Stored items
○ ○ ○ ○ ○ ○ ○

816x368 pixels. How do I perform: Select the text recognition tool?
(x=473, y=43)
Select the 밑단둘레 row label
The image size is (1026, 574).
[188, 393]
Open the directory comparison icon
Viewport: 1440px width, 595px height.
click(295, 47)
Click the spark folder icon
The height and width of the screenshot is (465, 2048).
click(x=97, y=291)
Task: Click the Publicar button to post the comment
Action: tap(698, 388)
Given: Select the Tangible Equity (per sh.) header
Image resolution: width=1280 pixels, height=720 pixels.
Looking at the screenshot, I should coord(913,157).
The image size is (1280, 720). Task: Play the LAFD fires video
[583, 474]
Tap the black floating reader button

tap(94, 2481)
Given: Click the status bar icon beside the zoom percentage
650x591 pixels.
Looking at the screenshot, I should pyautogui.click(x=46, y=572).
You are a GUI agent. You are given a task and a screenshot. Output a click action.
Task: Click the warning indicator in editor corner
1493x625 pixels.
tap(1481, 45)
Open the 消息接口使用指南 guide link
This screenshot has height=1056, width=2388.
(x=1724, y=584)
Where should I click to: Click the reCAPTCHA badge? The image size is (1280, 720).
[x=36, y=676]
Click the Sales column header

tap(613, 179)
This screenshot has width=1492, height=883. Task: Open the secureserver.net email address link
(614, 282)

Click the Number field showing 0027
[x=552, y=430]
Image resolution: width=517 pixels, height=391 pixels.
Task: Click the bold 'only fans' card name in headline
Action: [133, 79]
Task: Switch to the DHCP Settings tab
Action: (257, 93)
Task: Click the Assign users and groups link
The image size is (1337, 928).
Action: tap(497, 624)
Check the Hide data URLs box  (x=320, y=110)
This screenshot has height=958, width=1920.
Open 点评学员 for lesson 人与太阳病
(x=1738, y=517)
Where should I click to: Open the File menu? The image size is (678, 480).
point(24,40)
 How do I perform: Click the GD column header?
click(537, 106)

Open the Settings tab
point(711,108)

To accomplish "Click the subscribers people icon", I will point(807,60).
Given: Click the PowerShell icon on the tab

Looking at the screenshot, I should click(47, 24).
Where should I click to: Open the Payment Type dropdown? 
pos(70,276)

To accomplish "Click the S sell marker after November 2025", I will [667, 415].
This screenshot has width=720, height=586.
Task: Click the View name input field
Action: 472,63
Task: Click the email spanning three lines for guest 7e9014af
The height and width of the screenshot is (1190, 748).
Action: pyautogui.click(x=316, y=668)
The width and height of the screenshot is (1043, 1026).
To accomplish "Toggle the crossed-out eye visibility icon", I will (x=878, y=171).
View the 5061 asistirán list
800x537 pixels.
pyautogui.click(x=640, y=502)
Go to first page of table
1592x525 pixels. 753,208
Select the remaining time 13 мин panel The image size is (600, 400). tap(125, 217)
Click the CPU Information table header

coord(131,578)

○ ○ ○ ○ ○ ○ ○

◆ Task objective ◆
Repeat, word for word, all the lines above.

◆ Response to the task ◆
816x368 pixels. How do I perform: Select the text recognition tool?
(x=473, y=43)
Select the 밑단둘레 row label
The image size is (1026, 574).
[188, 393]
Open the directory comparison icon
Viewport: 1440px width, 595px height.
click(295, 47)
Click the spark folder icon
The height and width of the screenshot is (465, 2048).
click(x=97, y=291)
Task: Click the Publicar button to post the comment
Action: tap(698, 388)
Given: Select the Tangible Equity (per sh.) header
Image resolution: width=1280 pixels, height=720 pixels.
Looking at the screenshot, I should coord(913,157).
The image size is (1280, 720). Task: Play the LAFD fires video
[583, 474]
Tap the black floating reader button

tap(94, 2481)
Given: Click the status bar icon beside the zoom percentage
650x591 pixels.
Looking at the screenshot, I should pyautogui.click(x=46, y=572).
You are a GUI agent. You are given a task and a screenshot. Output a click action.
Task: Click the warning indicator in editor corner
1493x625 pixels.
tap(1481, 45)
Open the 消息接口使用指南 guide link
This screenshot has height=1056, width=2388.
(x=1724, y=584)
Where should I click to: Click the reCAPTCHA badge? The image size is (1280, 720).
[x=36, y=676]
Click the Sales column header

tap(613, 179)
This screenshot has width=1492, height=883. Task: Open the secureserver.net email address link
(614, 282)

Click the Number field showing 0027
[x=552, y=430]
Image resolution: width=517 pixels, height=391 pixels.
Task: Click the bold 'only fans' card name in headline
Action: [133, 79]
Task: Switch to the DHCP Settings tab
Action: (257, 93)
Task: Click the Assign users and groups link
The image size is (1337, 928).
Action: tap(497, 624)
Check the Hide data URLs box  (x=320, y=110)
This screenshot has height=958, width=1920.
Open 点评学员 for lesson 人与太阳病
(x=1738, y=517)
Where should I click to: Open the File menu? The image size is (678, 480).
point(24,40)
 How do I perform: Click the GD column header?
click(537, 106)

Open the Settings tab
point(711,108)

To accomplish "Click the subscribers people icon", I will point(807,60).
Given: Click the PowerShell icon on the tab

Looking at the screenshot, I should click(47, 24).
Where should I click to: Open the Payment Type dropdown? 
pos(70,276)

To accomplish "Click the S sell marker after November 2025", I will [667, 415].
This screenshot has width=720, height=586.
Task: Click the View name input field
Action: 472,63
Task: Click the email spanning three lines for guest 7e9014af
The height and width of the screenshot is (1190, 748).
Action: pyautogui.click(x=316, y=668)
The width and height of the screenshot is (1043, 1026).
To accomplish "Toggle the crossed-out eye visibility icon", I will (x=878, y=171).
View the 5061 asistirán list
800x537 pixels.
pyautogui.click(x=640, y=502)
Go to first page of table
1592x525 pixels. 753,208
Select the remaining time 13 мин panel The image size is (600, 400). tap(125, 217)
Click the CPU Information table header

coord(131,578)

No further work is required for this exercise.